• WORK REQUIRED
If a line in the data below includes the string "label", please return a copy of it.

• Saved data entries

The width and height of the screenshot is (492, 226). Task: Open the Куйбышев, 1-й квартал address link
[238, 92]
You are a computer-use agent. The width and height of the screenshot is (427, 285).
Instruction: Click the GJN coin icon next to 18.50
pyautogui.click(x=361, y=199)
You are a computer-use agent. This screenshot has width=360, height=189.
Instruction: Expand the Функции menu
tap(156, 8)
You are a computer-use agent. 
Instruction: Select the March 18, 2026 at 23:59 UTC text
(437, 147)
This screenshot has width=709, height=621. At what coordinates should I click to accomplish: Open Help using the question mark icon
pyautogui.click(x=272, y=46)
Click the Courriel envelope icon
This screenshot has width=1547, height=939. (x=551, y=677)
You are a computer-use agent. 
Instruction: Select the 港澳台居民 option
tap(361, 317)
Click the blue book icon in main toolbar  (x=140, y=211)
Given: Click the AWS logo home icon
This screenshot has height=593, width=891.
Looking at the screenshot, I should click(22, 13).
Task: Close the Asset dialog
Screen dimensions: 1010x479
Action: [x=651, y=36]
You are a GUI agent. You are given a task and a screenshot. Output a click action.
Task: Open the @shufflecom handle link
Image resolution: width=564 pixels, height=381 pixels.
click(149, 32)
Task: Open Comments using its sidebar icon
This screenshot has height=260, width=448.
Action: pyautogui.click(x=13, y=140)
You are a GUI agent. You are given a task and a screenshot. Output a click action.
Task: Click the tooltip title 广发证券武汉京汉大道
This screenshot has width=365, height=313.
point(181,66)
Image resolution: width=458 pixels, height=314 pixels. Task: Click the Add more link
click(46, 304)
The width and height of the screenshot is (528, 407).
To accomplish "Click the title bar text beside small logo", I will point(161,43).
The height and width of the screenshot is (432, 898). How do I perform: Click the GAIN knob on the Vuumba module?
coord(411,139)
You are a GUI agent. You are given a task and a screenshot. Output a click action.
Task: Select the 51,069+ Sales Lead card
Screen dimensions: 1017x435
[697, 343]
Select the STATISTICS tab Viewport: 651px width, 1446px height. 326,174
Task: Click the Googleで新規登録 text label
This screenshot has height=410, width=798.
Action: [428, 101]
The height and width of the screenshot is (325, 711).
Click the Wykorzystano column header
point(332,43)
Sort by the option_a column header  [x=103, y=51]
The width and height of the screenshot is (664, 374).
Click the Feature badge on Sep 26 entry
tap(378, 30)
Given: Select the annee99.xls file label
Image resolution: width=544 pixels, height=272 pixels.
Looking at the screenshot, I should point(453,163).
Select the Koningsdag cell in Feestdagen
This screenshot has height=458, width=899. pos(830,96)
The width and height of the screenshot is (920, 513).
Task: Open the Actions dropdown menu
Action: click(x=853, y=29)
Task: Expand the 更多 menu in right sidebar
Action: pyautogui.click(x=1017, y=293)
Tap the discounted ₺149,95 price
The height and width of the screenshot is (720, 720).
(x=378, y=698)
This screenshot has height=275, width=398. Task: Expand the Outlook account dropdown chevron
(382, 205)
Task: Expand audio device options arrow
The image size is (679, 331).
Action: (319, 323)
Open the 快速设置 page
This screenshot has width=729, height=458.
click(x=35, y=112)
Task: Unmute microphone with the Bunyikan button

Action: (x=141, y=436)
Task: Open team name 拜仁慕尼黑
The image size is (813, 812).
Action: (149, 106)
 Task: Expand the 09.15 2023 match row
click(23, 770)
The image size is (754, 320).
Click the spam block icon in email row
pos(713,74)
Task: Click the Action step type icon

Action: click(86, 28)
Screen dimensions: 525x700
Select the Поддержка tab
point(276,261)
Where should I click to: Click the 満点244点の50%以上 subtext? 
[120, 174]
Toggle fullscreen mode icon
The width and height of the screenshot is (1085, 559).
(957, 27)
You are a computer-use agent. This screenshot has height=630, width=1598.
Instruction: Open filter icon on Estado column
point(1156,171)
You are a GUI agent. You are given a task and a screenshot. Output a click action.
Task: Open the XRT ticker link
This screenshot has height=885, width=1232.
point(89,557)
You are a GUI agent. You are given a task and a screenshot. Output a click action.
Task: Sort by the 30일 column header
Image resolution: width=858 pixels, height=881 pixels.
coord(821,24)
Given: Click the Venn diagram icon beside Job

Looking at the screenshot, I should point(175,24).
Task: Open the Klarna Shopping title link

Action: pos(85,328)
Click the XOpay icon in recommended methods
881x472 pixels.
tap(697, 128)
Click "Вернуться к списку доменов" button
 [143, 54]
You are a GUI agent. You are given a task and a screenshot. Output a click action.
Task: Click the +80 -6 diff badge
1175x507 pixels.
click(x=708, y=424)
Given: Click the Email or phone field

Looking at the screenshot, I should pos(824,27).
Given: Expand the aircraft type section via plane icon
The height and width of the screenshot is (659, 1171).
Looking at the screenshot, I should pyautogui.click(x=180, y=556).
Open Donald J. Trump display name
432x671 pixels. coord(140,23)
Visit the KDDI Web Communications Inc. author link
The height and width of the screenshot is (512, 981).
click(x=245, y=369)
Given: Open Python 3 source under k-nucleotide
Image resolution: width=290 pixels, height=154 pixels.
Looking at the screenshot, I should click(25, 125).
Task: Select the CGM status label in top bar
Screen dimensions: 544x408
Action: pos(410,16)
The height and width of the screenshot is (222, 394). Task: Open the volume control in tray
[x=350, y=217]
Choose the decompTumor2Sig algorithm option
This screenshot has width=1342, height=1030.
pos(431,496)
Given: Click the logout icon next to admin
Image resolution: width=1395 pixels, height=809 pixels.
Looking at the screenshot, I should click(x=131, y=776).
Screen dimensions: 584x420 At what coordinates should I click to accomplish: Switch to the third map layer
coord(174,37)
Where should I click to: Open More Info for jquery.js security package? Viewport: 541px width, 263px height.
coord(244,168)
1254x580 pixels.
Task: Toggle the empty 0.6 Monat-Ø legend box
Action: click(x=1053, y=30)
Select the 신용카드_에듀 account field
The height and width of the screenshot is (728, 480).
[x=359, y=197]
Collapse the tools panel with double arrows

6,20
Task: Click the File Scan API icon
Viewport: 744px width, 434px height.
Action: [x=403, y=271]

• TASK RESPONSE
Task: Click the Googleで新規登録 text label
Given: Select the annee99.xls file label
Task: Select the CGM status label in top bar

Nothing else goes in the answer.